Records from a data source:
----
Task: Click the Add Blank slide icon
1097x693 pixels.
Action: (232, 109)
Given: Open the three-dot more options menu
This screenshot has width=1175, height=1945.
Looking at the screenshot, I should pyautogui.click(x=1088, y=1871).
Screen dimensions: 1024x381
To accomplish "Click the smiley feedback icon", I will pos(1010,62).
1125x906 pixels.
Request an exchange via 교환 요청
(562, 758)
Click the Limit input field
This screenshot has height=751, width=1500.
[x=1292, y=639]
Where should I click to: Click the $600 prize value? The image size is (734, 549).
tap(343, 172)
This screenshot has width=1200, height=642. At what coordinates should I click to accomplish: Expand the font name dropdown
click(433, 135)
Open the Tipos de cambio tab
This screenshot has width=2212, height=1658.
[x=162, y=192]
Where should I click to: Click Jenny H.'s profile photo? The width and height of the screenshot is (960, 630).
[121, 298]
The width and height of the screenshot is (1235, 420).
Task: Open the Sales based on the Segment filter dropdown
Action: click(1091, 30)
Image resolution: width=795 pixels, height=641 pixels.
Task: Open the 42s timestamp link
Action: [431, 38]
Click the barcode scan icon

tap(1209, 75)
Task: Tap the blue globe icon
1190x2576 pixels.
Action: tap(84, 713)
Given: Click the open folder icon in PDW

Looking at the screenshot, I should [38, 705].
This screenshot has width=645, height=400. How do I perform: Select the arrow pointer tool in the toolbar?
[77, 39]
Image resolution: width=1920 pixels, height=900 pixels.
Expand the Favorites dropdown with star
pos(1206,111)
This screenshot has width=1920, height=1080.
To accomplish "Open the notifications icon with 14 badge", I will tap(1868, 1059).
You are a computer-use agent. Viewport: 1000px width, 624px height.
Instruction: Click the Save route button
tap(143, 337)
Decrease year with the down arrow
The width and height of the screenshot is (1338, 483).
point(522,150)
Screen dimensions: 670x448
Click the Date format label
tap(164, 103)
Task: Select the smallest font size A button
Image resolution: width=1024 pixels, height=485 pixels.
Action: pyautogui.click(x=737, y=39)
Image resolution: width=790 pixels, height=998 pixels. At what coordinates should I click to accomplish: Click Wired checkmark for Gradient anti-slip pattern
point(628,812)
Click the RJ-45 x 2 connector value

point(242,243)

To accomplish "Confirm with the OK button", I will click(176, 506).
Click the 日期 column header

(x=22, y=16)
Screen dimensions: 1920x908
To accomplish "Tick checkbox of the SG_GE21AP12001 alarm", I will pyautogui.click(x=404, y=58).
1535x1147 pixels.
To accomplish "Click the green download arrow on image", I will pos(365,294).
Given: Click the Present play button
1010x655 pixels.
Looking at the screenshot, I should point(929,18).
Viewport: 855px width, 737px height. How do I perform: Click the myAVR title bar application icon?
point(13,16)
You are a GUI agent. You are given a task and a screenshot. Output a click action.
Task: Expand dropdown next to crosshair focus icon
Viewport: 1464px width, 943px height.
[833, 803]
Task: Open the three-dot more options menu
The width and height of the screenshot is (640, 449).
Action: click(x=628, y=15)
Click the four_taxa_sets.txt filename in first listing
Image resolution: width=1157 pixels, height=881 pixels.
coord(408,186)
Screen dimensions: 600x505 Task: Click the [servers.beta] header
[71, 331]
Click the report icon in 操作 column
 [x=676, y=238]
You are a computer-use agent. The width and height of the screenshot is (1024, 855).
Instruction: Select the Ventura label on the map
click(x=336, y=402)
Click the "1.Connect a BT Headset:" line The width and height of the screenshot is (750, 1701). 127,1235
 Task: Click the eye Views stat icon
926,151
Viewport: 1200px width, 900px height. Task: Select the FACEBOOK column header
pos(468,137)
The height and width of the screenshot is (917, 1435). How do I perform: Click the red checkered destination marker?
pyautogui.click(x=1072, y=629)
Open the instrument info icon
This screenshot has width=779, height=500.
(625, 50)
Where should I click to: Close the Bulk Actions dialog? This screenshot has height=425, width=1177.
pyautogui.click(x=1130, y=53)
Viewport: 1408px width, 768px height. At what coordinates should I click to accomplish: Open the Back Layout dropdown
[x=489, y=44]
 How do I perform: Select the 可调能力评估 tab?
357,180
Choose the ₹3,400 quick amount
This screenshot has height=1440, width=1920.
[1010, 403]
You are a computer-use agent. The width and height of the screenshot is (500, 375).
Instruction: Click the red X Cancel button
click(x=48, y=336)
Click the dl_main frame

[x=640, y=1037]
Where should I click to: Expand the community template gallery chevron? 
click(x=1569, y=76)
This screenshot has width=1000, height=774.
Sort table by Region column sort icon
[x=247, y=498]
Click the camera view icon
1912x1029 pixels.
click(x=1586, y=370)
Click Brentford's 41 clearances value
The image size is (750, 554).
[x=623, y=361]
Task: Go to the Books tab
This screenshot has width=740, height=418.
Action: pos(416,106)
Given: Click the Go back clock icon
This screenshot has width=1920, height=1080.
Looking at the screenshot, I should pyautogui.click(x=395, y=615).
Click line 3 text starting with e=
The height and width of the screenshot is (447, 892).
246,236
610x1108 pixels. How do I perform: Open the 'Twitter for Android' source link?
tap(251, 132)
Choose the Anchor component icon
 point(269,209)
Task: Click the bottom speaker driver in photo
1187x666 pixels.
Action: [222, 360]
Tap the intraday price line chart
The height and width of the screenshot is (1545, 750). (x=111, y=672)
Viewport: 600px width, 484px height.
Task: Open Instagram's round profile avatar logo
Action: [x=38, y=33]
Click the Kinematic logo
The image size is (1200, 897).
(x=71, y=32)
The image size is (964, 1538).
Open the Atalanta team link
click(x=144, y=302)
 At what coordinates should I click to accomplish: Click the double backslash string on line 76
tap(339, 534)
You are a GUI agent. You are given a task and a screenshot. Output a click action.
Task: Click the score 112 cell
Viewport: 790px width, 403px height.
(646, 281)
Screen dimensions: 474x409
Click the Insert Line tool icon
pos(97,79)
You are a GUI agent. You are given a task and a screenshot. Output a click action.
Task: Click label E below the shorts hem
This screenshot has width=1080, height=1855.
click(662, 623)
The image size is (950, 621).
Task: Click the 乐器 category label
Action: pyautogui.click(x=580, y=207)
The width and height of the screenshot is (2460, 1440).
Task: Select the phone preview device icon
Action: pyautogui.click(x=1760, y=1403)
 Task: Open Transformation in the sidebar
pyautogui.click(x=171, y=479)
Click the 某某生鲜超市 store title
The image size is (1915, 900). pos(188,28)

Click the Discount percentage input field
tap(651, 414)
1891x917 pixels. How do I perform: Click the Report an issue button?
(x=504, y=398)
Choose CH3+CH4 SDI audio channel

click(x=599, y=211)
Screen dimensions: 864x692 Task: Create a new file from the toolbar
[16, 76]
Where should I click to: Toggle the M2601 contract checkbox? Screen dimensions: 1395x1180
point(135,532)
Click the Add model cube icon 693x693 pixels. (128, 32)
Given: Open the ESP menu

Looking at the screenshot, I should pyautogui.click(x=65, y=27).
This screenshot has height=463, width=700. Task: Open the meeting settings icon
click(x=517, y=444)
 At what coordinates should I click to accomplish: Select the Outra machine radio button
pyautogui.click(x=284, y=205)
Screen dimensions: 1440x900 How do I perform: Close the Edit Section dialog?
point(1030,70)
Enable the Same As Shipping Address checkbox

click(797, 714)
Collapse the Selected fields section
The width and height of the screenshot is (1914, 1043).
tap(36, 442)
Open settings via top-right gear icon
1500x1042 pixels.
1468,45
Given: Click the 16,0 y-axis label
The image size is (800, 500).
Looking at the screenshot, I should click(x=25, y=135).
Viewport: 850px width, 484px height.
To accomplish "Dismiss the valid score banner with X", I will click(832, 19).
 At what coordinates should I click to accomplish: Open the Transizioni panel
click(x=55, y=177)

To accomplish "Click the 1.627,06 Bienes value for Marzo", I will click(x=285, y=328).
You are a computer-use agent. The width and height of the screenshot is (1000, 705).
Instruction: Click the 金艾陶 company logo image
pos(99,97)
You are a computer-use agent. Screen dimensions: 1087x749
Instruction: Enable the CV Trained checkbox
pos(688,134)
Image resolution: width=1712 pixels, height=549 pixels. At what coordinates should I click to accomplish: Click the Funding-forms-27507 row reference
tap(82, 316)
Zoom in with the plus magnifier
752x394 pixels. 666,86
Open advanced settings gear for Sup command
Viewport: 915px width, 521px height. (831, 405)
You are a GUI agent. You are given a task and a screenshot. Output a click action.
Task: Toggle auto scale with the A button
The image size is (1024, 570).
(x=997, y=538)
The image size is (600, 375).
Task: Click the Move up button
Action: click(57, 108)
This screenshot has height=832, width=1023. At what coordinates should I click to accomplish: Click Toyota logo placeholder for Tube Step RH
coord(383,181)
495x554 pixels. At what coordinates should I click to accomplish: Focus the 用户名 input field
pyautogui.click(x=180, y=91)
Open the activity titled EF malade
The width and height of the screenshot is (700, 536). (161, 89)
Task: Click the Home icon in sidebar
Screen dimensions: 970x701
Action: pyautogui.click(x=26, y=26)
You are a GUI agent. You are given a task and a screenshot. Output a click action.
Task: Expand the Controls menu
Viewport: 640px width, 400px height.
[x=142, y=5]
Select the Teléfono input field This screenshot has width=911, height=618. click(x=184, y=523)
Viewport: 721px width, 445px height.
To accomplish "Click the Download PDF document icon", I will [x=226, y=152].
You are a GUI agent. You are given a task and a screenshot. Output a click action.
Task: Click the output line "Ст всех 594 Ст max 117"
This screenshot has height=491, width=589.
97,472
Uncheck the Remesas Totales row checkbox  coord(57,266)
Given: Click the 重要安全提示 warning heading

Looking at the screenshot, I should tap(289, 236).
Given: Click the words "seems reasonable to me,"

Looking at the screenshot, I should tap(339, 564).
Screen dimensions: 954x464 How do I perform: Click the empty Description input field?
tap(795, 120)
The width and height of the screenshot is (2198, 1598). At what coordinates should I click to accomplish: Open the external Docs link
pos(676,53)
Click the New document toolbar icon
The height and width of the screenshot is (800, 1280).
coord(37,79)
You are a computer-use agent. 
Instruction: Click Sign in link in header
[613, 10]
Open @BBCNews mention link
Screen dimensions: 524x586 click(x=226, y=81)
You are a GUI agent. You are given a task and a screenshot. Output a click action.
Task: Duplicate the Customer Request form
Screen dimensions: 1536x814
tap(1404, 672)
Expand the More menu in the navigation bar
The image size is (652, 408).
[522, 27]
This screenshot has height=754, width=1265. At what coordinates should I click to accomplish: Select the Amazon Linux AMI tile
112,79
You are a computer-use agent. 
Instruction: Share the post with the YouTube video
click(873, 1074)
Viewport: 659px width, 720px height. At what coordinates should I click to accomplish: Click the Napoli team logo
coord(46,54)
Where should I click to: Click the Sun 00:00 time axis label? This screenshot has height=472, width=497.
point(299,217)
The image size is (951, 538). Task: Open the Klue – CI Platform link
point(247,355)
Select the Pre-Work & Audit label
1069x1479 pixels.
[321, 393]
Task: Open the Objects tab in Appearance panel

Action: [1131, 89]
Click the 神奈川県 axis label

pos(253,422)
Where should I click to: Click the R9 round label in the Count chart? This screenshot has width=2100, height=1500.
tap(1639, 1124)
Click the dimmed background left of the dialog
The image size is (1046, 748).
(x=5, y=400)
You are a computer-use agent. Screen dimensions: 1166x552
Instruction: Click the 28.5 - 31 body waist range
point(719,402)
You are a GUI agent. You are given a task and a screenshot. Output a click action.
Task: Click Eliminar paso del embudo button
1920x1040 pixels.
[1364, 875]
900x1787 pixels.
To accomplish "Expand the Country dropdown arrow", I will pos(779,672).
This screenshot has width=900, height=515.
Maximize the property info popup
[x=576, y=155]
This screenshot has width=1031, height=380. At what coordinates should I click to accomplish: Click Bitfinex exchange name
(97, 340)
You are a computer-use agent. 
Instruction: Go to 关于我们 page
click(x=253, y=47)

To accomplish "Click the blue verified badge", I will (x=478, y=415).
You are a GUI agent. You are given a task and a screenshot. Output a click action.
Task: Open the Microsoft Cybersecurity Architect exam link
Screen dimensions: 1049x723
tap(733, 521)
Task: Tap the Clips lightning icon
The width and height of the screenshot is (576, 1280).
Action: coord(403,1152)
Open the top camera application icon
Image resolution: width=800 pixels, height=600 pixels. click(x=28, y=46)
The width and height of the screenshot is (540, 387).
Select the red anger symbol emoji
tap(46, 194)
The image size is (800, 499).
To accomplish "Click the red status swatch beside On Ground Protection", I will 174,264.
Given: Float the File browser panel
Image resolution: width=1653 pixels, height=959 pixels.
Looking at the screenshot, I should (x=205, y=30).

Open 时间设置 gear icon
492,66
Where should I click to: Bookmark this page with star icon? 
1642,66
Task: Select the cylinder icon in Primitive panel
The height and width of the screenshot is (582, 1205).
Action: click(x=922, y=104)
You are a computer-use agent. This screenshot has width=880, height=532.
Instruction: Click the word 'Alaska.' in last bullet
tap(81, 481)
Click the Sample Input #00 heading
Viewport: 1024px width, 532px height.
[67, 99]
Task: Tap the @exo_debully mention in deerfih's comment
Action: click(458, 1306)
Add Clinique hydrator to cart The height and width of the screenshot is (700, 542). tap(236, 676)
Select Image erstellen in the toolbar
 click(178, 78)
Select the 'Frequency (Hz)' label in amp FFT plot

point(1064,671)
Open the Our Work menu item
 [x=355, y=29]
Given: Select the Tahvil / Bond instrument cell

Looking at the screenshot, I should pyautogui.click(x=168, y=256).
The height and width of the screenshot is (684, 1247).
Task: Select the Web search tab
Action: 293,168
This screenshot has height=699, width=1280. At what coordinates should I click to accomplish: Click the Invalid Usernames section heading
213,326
----
Task instructions: Your answer must be the lines from the first line of the entries above through the line that contains "You are a computer-use agent. Viewport: 1000px", written out exactly.

Completed exercise:
Task: Click the Add Blank slide icon
1097x693 pixels.
Action: (232, 109)
Given: Open the three-dot more options menu
This screenshot has width=1175, height=1945.
Looking at the screenshot, I should pyautogui.click(x=1088, y=1871).
Screen dimensions: 1024x381
To accomplish "Click the smiley feedback icon", I will pos(1010,62).
1125x906 pixels.
Request an exchange via 교환 요청
(562, 758)
Click the Limit input field
This screenshot has height=751, width=1500.
[x=1292, y=639]
Where should I click to: Click the $600 prize value? The image size is (734, 549).
tap(343, 172)
This screenshot has width=1200, height=642. At what coordinates should I click to accomplish: Expand the font name dropdown
click(433, 135)
Open the Tipos de cambio tab
This screenshot has width=2212, height=1658.
[x=162, y=192]
Where should I click to: Click Jenny H.'s profile photo? The width and height of the screenshot is (960, 630).
[121, 298]
The width and height of the screenshot is (1235, 420).
Task: Open the Sales based on the Segment filter dropdown
Action: click(1091, 30)
Image resolution: width=795 pixels, height=641 pixels.
Task: Open the 42s timestamp link
Action: [431, 38]
Click the barcode scan icon

tap(1209, 75)
Task: Tap the blue globe icon
1190x2576 pixels.
Action: tap(84, 713)
Given: Click the open folder icon in PDW

Looking at the screenshot, I should [38, 705].
This screenshot has width=645, height=400. How do I perform: Select the arrow pointer tool in the toolbar?
[77, 39]
Image resolution: width=1920 pixels, height=900 pixels.
Expand the Favorites dropdown with star
pos(1206,111)
This screenshot has width=1920, height=1080.
To accomplish "Open the notifications icon with 14 badge", I will tap(1868, 1059).
You are a computer-use agent. Viewport: 1000px width, 624px height.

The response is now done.